Dans ce pays où nous crions tous famine dans l’espoir de conjurer la vie chère, il se trouve des sociétés commerciales qui tentent d’encourager la mendicité. Comme si on n’en avait pas déjà assez des hordes de mendiants qui pullulent partout.
Quelle mouche a piqué cette compagnie de téléphonie qui a inventé le «paye pour moi»? Il suffit de tomber dans le piège d’une gonzesse en manque de pigeon à plumer pour qu’elle te casse les pieds. En plus, elle n’a même pas besoin d’avoir du crédit dans son bigophone pour se livrer à ce jeu de harcèlement par cellulaire interposé.
La ruminante à laquelle j’ai affaire s’y livre à cœur joie. Dès qu’elle a envie de m’escroquer quelques billets, elle m’envoie une alerte, sans frais, avec cette demande : «Paye pour moi.» Imaginez un mendiant qui veut qu’on l’appelle pour lui faire l’aumône ! Il ne manquait plus que cette trouvaille en Guinée. On aura tout vu. Le pire dans cette mendicité harceleuse est qu’elle est favorisée à coups de publicité comme pour inciter les gens à s’y adonner.
Je n’ai rien contre les commerçants qui essaient, par tous les moyens, de faire vendre leurs camelotes, mais lorsque cette stratégie me dérange et m’empêche de siroter tranquillement ma Guiluxe sans être importuné, je dis trop, c’est trop ! Aussi, pour éviter ces mange-mil, je suis obligé de fermer mon téléphone au point que tout le week-end j’ai raté une invitation à une fête où je pouvais me désaltérer gratuitement et aux frais de la princesse qui l’a organisée.

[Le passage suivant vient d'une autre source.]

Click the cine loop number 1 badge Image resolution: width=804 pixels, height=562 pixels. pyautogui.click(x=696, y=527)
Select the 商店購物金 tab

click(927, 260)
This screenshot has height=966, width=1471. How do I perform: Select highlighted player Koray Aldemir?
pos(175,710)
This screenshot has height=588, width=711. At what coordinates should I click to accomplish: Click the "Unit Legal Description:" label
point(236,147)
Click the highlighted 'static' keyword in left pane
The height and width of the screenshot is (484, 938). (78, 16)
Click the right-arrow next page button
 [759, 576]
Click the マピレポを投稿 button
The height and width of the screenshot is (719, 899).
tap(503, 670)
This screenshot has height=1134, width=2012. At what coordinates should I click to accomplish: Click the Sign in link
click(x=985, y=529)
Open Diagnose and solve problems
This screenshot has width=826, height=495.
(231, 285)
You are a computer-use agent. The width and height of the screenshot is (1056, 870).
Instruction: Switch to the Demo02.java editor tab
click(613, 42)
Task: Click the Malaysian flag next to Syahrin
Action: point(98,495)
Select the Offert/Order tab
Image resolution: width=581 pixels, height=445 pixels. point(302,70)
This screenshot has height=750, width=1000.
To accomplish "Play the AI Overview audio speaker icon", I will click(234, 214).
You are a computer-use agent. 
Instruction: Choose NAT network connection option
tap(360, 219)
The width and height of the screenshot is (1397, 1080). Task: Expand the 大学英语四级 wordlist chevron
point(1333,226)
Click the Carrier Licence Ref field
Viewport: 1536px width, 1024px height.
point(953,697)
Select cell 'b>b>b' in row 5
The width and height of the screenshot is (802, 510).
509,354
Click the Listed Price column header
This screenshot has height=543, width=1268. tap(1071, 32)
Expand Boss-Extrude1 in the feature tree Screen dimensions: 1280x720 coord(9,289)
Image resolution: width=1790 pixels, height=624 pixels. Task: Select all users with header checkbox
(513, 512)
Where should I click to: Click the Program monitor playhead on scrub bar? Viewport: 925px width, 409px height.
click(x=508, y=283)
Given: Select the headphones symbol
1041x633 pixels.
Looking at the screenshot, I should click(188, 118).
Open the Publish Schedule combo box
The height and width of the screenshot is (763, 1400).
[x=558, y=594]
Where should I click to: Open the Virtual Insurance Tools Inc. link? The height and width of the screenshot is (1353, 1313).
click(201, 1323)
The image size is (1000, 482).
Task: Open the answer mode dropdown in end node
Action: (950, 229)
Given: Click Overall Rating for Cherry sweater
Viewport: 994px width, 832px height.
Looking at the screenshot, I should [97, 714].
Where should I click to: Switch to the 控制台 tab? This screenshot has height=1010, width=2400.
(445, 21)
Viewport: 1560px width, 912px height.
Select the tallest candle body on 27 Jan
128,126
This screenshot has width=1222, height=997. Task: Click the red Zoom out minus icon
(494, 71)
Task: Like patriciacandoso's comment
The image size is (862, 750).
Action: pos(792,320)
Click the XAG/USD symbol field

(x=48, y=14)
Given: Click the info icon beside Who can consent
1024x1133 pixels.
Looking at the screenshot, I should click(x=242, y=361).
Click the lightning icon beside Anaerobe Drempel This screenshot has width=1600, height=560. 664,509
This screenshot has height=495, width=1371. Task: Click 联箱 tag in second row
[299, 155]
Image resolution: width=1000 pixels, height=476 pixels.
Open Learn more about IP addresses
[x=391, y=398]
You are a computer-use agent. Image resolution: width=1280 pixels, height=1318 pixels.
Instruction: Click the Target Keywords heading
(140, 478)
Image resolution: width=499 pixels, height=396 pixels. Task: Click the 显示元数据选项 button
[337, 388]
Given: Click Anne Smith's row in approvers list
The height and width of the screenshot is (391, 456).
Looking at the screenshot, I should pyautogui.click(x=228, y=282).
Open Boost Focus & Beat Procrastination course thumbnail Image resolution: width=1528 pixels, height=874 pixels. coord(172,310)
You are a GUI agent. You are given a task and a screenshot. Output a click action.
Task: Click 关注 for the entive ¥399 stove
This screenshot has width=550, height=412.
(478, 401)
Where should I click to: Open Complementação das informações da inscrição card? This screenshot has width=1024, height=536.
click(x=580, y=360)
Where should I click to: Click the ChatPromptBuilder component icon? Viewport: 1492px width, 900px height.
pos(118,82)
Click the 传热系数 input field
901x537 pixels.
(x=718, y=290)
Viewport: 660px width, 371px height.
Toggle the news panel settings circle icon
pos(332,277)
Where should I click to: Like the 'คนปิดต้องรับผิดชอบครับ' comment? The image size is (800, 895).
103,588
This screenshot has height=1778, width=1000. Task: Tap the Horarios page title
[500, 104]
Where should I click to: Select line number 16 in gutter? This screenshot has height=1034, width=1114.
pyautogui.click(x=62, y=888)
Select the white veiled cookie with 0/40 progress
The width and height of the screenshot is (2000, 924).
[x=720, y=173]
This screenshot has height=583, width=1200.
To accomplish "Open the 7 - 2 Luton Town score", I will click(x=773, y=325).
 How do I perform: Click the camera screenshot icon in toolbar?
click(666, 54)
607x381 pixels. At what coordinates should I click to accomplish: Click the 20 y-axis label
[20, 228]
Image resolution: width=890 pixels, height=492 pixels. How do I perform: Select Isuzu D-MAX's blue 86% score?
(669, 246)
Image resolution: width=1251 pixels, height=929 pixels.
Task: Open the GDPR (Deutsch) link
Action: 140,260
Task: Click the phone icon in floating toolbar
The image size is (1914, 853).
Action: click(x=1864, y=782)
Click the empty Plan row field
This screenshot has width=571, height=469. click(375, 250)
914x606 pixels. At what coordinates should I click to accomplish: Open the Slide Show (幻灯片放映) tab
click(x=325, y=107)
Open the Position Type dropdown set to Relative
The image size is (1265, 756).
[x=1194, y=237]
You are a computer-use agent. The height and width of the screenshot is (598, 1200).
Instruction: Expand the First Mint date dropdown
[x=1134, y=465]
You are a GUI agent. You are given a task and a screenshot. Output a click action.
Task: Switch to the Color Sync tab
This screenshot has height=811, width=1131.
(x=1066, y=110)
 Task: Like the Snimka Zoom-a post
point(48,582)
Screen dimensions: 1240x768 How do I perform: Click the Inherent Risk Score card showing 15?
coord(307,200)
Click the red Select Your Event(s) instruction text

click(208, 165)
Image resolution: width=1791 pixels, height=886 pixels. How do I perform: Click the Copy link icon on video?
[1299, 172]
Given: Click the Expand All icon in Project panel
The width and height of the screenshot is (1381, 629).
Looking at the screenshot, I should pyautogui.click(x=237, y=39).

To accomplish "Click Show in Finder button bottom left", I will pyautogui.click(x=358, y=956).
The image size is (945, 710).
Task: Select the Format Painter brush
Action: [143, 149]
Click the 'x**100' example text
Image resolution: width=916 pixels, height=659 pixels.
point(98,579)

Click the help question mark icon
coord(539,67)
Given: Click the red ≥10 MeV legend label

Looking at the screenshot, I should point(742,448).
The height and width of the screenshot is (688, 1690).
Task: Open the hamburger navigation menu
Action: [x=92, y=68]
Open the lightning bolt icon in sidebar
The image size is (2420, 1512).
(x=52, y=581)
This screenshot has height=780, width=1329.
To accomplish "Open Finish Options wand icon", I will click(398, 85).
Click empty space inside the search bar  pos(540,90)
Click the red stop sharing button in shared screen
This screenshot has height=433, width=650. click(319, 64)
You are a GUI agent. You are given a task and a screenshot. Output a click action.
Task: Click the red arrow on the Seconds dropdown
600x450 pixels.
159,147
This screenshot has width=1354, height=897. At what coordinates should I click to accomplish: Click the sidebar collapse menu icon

A défaut de plaider pour la suppression de la mendicité harcelante par le téléphone cellulaire, j’ai décidé d’inviter les dignes représentants de ma brasserie à opter au moins pour le système de bonus. En cette période de vie chère où ma fréquentation des maquis est aussi rare que les sous à Conakry, le brasseur de la Guiluxe gagnerait lui aussi à m’inciter à la consommation. S’il proposait par exemple une petite bouteille en cadeau pour tout achat de deux Guiluxes, je me priverais moins de ce nectar, qui est ma seule raison d’espérer dans ce désert guinéen.